Monday, Mar. 13, 1939

Ticket Dole?

Although the New Deal has striven through AAA I and II to cut crop production for six years, the nation has been steadily faced by a great economic, political, humanitarian dilemma: agricultural plenty existing side by side with human want. To resolve it without dislocating business has proved a ticklish job.

Federal Surplus Commodities Corp. is now spending some $50,000,000 a year buying surpluses and giving them to the poor, which pleases the poor and the farmers but worries the food distributing industry. Last fall Secretary of Agriculture Wallace proposed a bolder "two-price plan" under which surplus goods would be sold at one price to most buyers, at a lower price to the needy. Business reacted so unfavorably that the plan was hastily abandoned. Last week came news of something new under the agricultural sun: a new plan to make farmers, Business and the poor equally happy.

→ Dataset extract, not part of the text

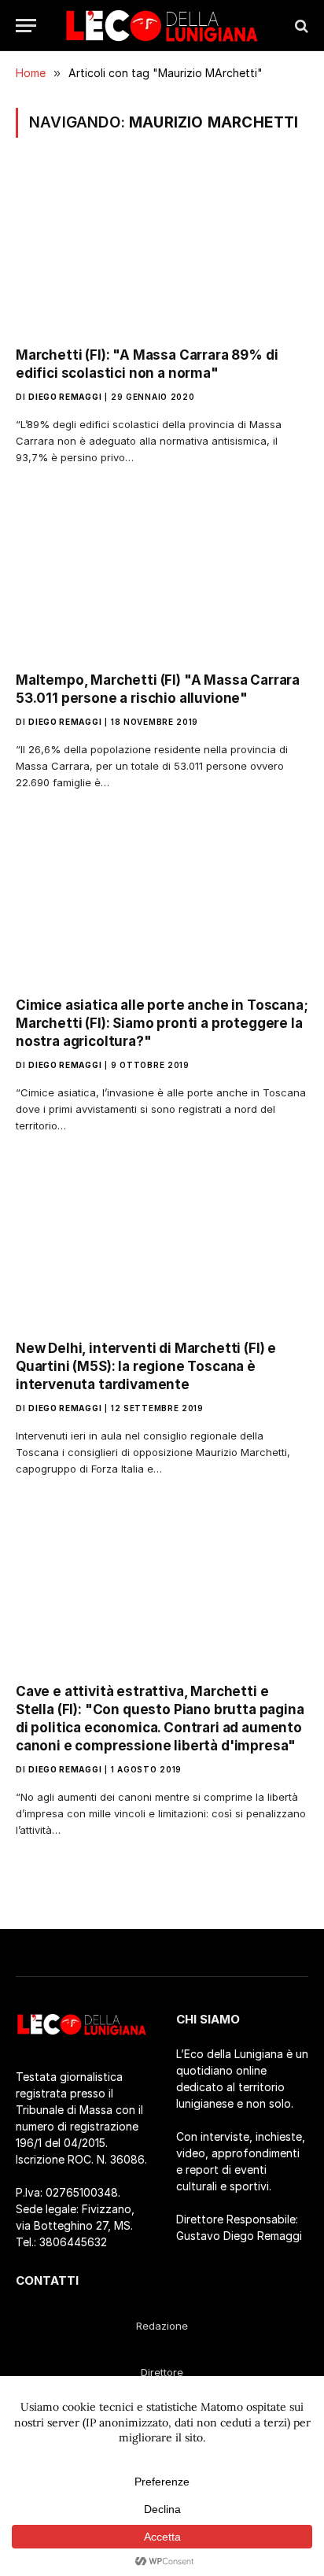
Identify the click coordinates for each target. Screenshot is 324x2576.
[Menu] (26, 25)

When FSCC's President Jesse Tapp was shelved along with the two-price plan late in January, he was succeeded by a well-groomed young (39) businessman named Milo Randolph Perkins. In 1934 when outspoken Milo Perkins was running his own cotton-bagging business in Houston, he wrote Henry Wallace a hot letter denouncing administrative red tape in the first AAA, wrote an article in the Nation excoriating the shortsightedness of his fellow capitalists. In 1935 Henry Wallace hired Mr. Perkins as Assistant Secretary. He later became Assistant Farm Security Administrator, learned plenty at first hand about the woes of stricken agriculturists. Last week Washington Correspondent Alfred Stedman of the St. Paul Dispatch, who had just resigned from a $9,000-a-year publicity job with the Department, uncorked first details of the Perkins Plan, scheduled for formal announcement and discussion at a food trade conference in Washington on March 13-14.

In keeping with the Administration's new business appeasement drive, Mr. Wallace's Mr. Perkins proposes to hand over to Business itself the distribution of surpluses. Instead of buying surpluses direct from farmers and doling them out to the needy, FSCC will dole out tickets redeemable for food at any grocery. Grocers would do all the buying and selling, cash the tickets at post offices or other local Government agencies. Families would eventually get enough tickets to increase their food consumption 50%; i.e., a poor family spending $16 a month for food would get $8 in tickets. There would be no price controls; retailers and wholesalers will get their usual profits, thereby making the plan politically appealing. Details of the scheme were not worked out last week, but it was reported that the Perkins Plan would be tried out first in five or six selected cities.

FSCC has an allotment of 30% of U. S. customs receipts (about $90,000,000 a year) with which to launch the plan, if and when adopted.